Un large tapis de fausse fourrure violette recouvre une partie de la scène. Assis côte à côte sur un baffle, Zoé Lakhnati et Per-Anders Kraudy Solli observent l’arrivée du public. Les conversations vont bon train, l’ambiance est détendue. Pourtant, insensiblement, la pièce a déjà commencé. La performeuse féline, gracile, quitte sa position, glisse dans l’espace. Chaque geste semble propulsé par un son, ou est-ce l’inverse, ses gestes qui provoquent chez l’autre le besoin de répondre par des sons modulés par sa bouche – beats, boîte à rythme, mots, etc.
Un pas de deux burlesque et vocal
Zoé Lakhnati déploie une gestuelle expressive, rappelant celle d’un Buster Keaton ou d’un Charlie Chaplin au féminin. Grimaces, contorsions, déhanchés s’enchaînent, mais le clown qui est en elle n’est jamais loin. En face, Per-Anders Kraudy Solli bruite, chante, improvise. Il fait surgir des textures vocales comme autant de partenaires invisibles. La rencontre est organique. Ensemble, ils construisent une forme libre, composite, sans narration linéaire, mais saturée de références.
Where the fuck am I ?, leur première collaboration née à P.A.R.T.S. lors de leurs travaux de fin d’étude, déborde d’une énergie contagieuse. Des fragments de pop culture – de Prince à Michael Jackson – s’immiscent dans la danse. Des scènes mimées de thrillers aux défilés parodiques, le duo dessine un paysage mouvant, traversé de ruptures, de clins d’œil, de syncopes. À deux, ils forment une entité étrange et complice. Une créature hybride à deux corps, tendue et vibrante.

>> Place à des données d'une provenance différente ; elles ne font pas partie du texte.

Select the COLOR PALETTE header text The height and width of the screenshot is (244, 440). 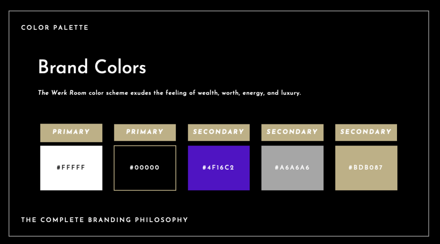click(55, 28)
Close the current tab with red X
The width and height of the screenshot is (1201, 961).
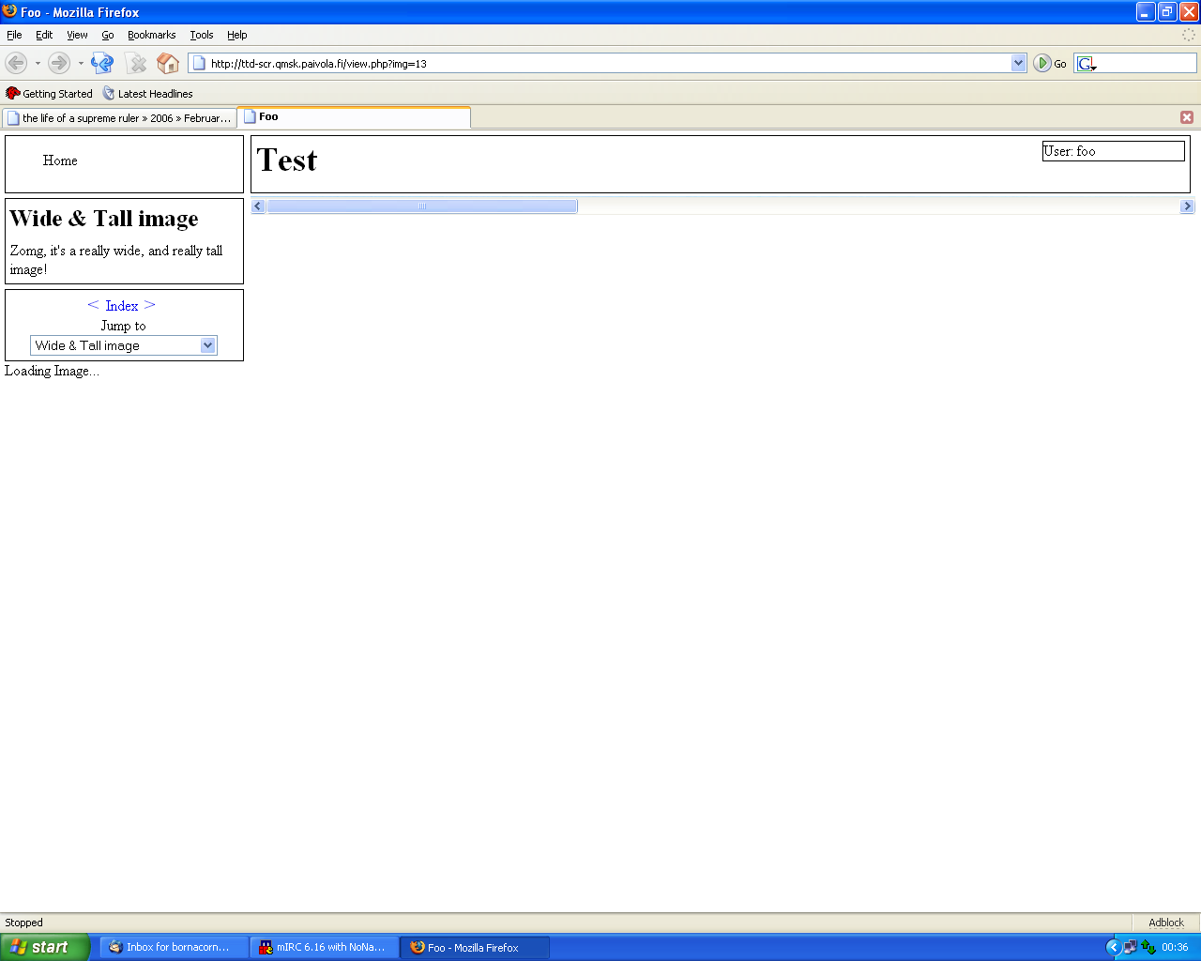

La langue comme muscle et manifeste
Le changement est rapide. Lucía García Pullé entre en scène, côté cour. Vêtue d’un tee-shirt rouge moulant et d’un short noir en vinyle, elle s’assoit sur un baffle elle-aussi. Le corps reste figé. Seule la langue bouge. Elle sort, tourne, se replie, se déploie. Mother Tongue débute par cette chorégraphie fascinante et dérangeante. La parole devient chair. La bouche, le centre de toute l’attention.
Arrivée de Buenos Aires en 2019, Lucía García Pullé développe ici un solo radical. Le regard du spectateur est happé par la précision du geste, la tension interne du mouvement. À mesure que la musique glisse vers des nappes techno, le corps prend le relais, le torse vibre, le bassin pulse, les muscles roulent. Aucune parole, ou presque. Juste des pancartes brandies avec détermination : « L’accent est cher », « Paladar se dit palais », « On est là depuis onze mille kilomètres ». Des slogans qui dessinent une géographie personnelle, traversée par des enjeux politiques.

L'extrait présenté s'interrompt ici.